Some common natural sources of vitamin E are:
Peanuts and almonds
Butternut squash Avocados
Vitamin E is found in most supplements in the form of alpha-tocopherol. This synthetic form of vitamin E is different from those found in natural foods. However, it can still be a good addition to your list of supplements as it has been shown to be very beneficial for several conditions in addition to supporting breast health.
Vitamin B6 is also a water-soluble vitamin found naturally in many food items. It is commonly measured as Pyridoxal 5’ phosphate, which is the active coenzyme form of B6.
Vitamin B6 is a truly all-around health booster, assisting over 100 enzymes to perform various functions including the breakdown of macronutrients, supporting immune function, and brain health, and has recently been shown to enhance the body’s defense mechanism against breast cancer.
Vitamin B6 deficiency negatively effects the body’s immune system, and has been linked to an increased possibility of developing breast disorders.
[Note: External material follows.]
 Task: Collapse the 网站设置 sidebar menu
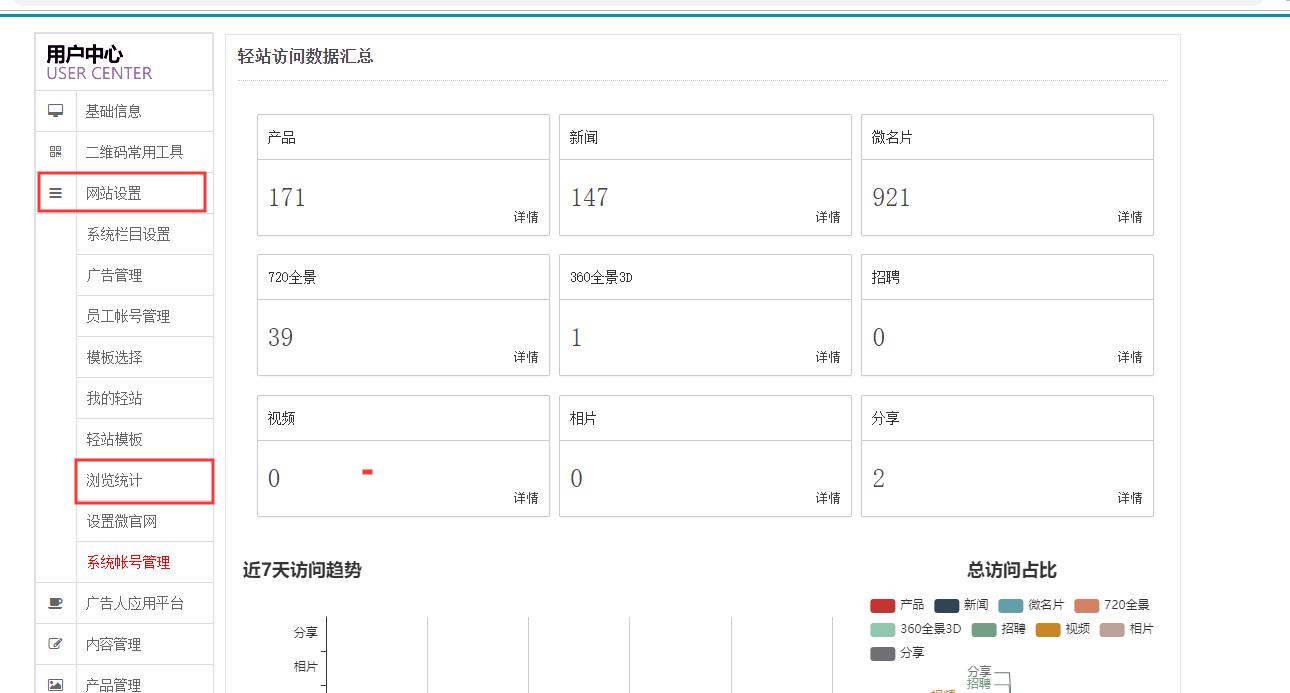[x=114, y=193]
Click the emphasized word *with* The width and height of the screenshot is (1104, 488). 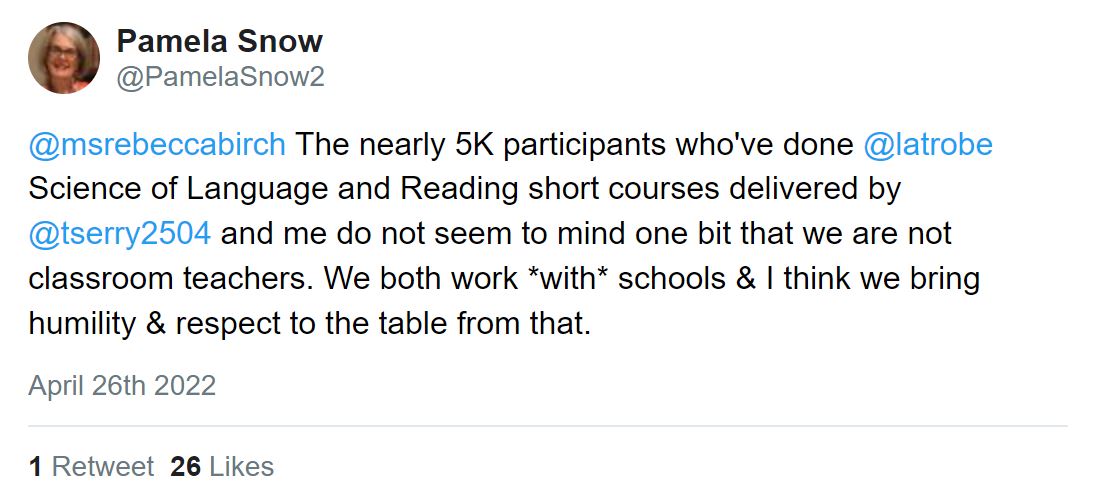[566, 280]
Failing to consume enough vitamin B6 can also lead to several other conditions such as microcytic anemia, dermatitis, glossitis, and depression.
National Institutes of Health recommends a daily dose of 1.3 mg for adult males, and 1.2 for females. However, this required dose increases to 1.9 mg during pregnancy.
Some of the most common natural sources of vitamin B6 are:
Fortified breakfast cereals
Vitamin B6 is also available in supplement form, and is recommended by doctors for children and teenagers to promote improved cognition as well as a proper breakdown of sugars, fats, and proteins.
Bonus: Fish Oil!
While not exactly a vitamin itself, fish oil contains many components that are extremely beneficial for breast health as well as a plethora of other bodily functions. The omega-3 fatty acids found in fish oil fight against any sort of inflammation in the body, which prevents the formation of a suitable environment for breast disorders.
Most fish oil is also very rich in vitamins A and D, which are also directly linked to a lower likelihood of breast cancer. In addition, studies have also shown the active role of omega-3 fatty acids in combating cancer by preventing toxicity within the body.
However, health practitioners advise a level of caution when consuming fish as certain species like ling and fresh tuna. A rule of thumb when choosing which fish to purchase is to opt for smaller, sustainably caught fish like anchovies and sardines, as these have shown to contain very minimal levels of mercury.
Fish oil supplements are also very commonly used as dietary supplements. A popular fish oil supplement is Nordic Naturals Ultimate Omega, which contains 1,100 mg of combined DHA and EPA, sourced from wild-caught anchovies and sardines.
Can vitamins keep breast cancer from coming back?
No vitamins or supplements have been shown to decrease the risk of breast cancer recurrence as of yet. However, many of the vitamins outlined in this list have been proven through regular examination to be beneficial for breast health, which by itself is the primary deterrent of breast disorders.
It must also be noted that most specialists advise obtaining the necessary vitamins and minerals through natural sources rather than supplements.
This is because regulatory legislature for the manufacture and distribution of supplements vary depending on the country. And in the US, these vitamins can be sold as dietary supplements, which means they are not subject to extensive examination to prove their effectiveness.
Breast health is a very complex issue. And we need to consider many things when looking to improve it, such as exercise, maintaining a healthy weight, and regular check-ups.
Nevertheless, the vitamins examined in this list are rooted in concrete foundations in terms of scientific analysis and, for most women, may be very beneficial to avoiding severe illnesses.